Gezimize canım ailem Deniz ve Yağız FR ile birlikte Salih ve Perihan KR ile eşlik etti. Onlara buradan sonsuz kere teşekkür ederim. Hayatımda görmeyi en çok istediğim yeri gezmeme vesile oldukları ve eşlik ettikleri için. Ayrıca sonradan gezi ekibine dahil olan ve fotoğraflamada katkı sağlayan Büşra KR’yi de aynı düşüncelerimle selamlıyorum.

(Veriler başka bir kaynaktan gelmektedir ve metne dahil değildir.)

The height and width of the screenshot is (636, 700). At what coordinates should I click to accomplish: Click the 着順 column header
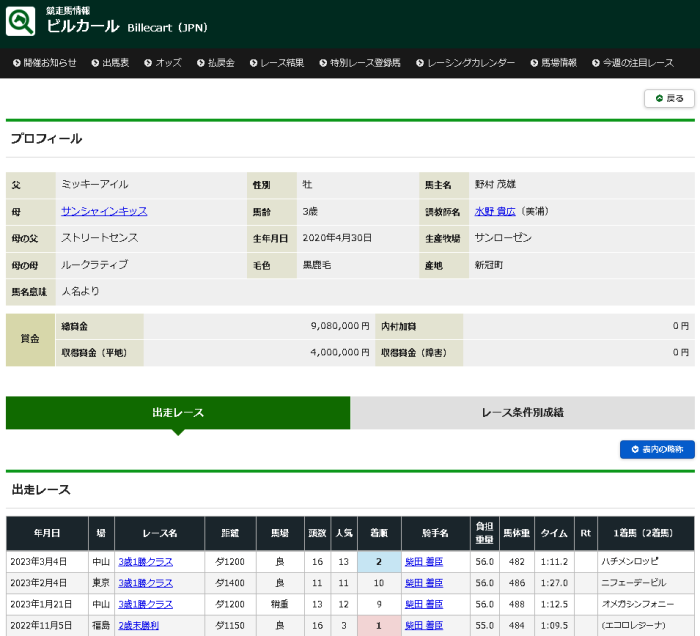[379, 534]
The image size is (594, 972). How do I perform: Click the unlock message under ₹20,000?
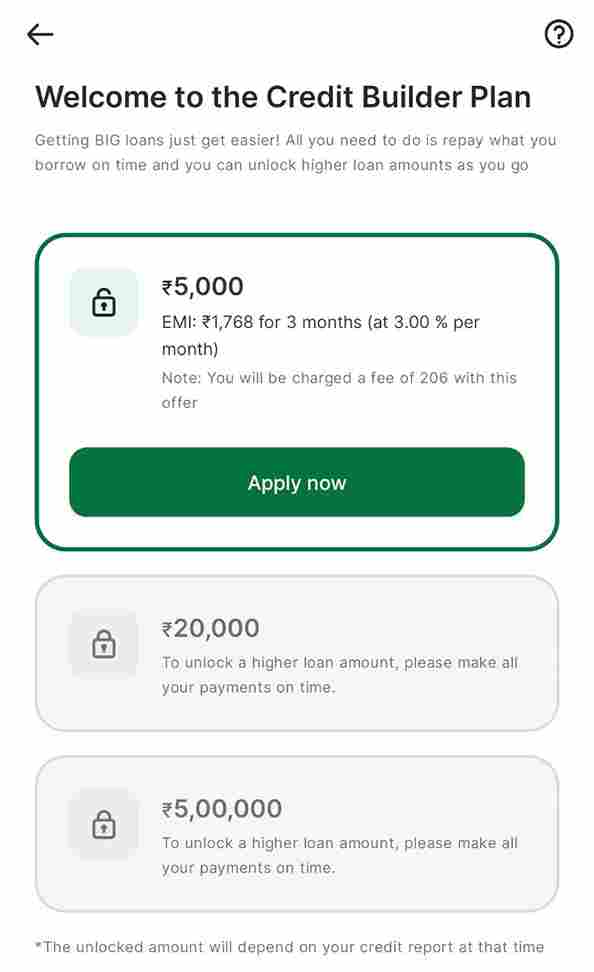click(340, 675)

Göbeklitepe yani Tarihin Sıfır Noktası

Şimdi yazımızin esas konusuna girmeden evvel gözlerinizi kapatıp hayal edin atalarımız ellerinde ucu sivri ağaç dalları ile av peşinde yada doğanın sunduğu kadarı ile bitkileri yemekle meşguller. Etrafta hayvan sesleri ile tabiatın müthiş ahengine bırakın kendinizi. İnsanlar henüz evlerde yaşamıyorlar bazen nerede akşam orada sabah yada ağaç kaya kovuklarında buldukları yerlerde yaşıyorlar. Önemli olan yiyecek ve su gerisi teferruattan ibaret. Hatta bırakın evi, çanak çömlek dahi henüz kullanılmıyor. Sonra gözünüzü acın ve insanların avcı toplayıcı olduğu bir dönemde Göbeklitepe yapısını ortaya koyduklarını görün. Akıl ve mantık bu noktada tamamen devreden çıkabiliyor. Bir izahat yada teori dahi ortaya koymaya dilimiz dönmeyebilir.

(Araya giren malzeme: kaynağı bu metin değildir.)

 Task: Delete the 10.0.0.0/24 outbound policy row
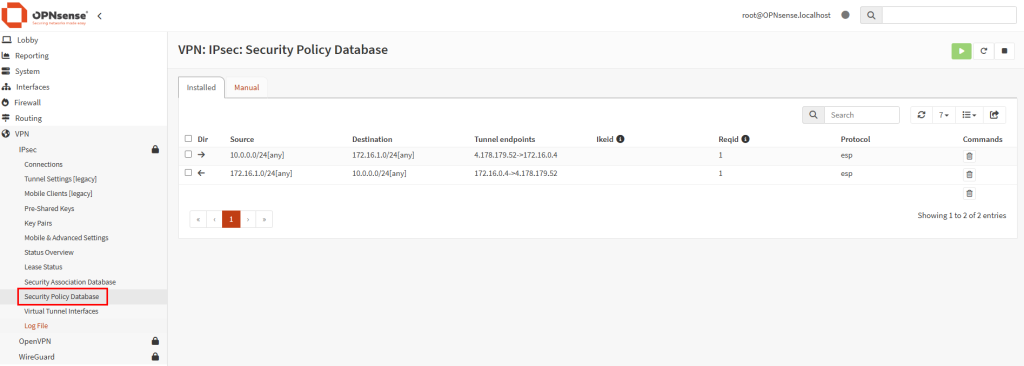tap(969, 156)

Göbeklitepe, insanlık tarihinin başlaması ve gelişimi süreci açısından birçok varsayımı çöpe atmıştır. Yapının hangi amaç için yapıldığı tam olarak bilinmese de taşlar üzerinde insan kafasının vücudundan ayrılmış olması dini bir ritüel yapıldığı izlenimini kuvvetlendiriyor. Ancak henüz avcılık ve toplayıcılıkla meşgul olan insanların taşları T şeklinde yontarak üzerlerine hayvan resmetmelerinin ve neden bu hayvanları kullandığının mantıklı bir izahı yok gibi. Kaldı ki genel dini öğretiler üzerine kurulu tarihleme yöntemi dahi insanların bu kadar eski dönemde var olmasını açıklamamaktadır.

Göbeklitepe bu zamana kadar bilinen en eski yapıt ve tapınaktan 7500 yıl daha eskidir. Göbeklitepe’nin keşfine kadar bilinen en eski tapınak ise Malta’da bulunmakta ve 5000 yaşındadır. Öyleki Göbeklitepe, Stonehenge’den 7000, Mısır piramitlerinden ise 7500 yıl daha eski tarihlidir.

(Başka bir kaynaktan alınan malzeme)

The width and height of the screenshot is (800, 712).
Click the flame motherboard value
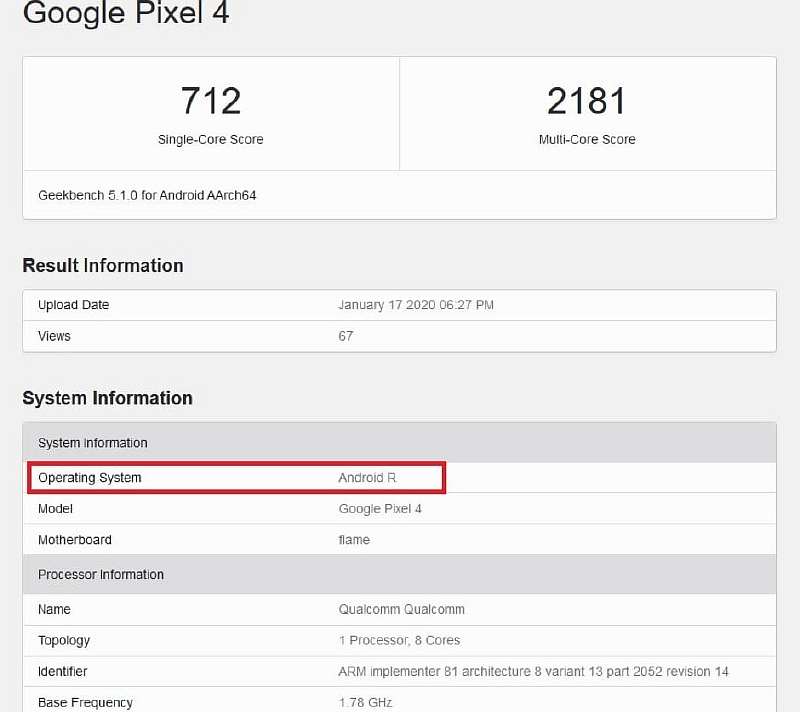tap(354, 540)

Göbeklitepenin varlığı hakkında ki tartışmalar daha çok su götürür cinsten. Hem dini hemde akademik kaynaklar bu yapının yapıldığı dönemlerde insanların bir araya gelerek işbirliği içerinde böylesine bir yapıyı ortaya koymasını açıklayamamaktadir. Peki bu yapıyı; kimler, niçin, neden, nasıl, ne zaman yapti soruları daha çok kalem kıracaktır. Tek cevap bulan soru şimdilik nerede olduğudur.
Tarih biliminde kenara atılan bir çok teorinin de henüz delili olmasada yakın gelecekte açıklığa kavuşması muhtemeldir. Bu yapı bize bunu göstermektedir. Çünkü hiç kimse bu yapının olabileceğine ihtimal dahi veremezdi.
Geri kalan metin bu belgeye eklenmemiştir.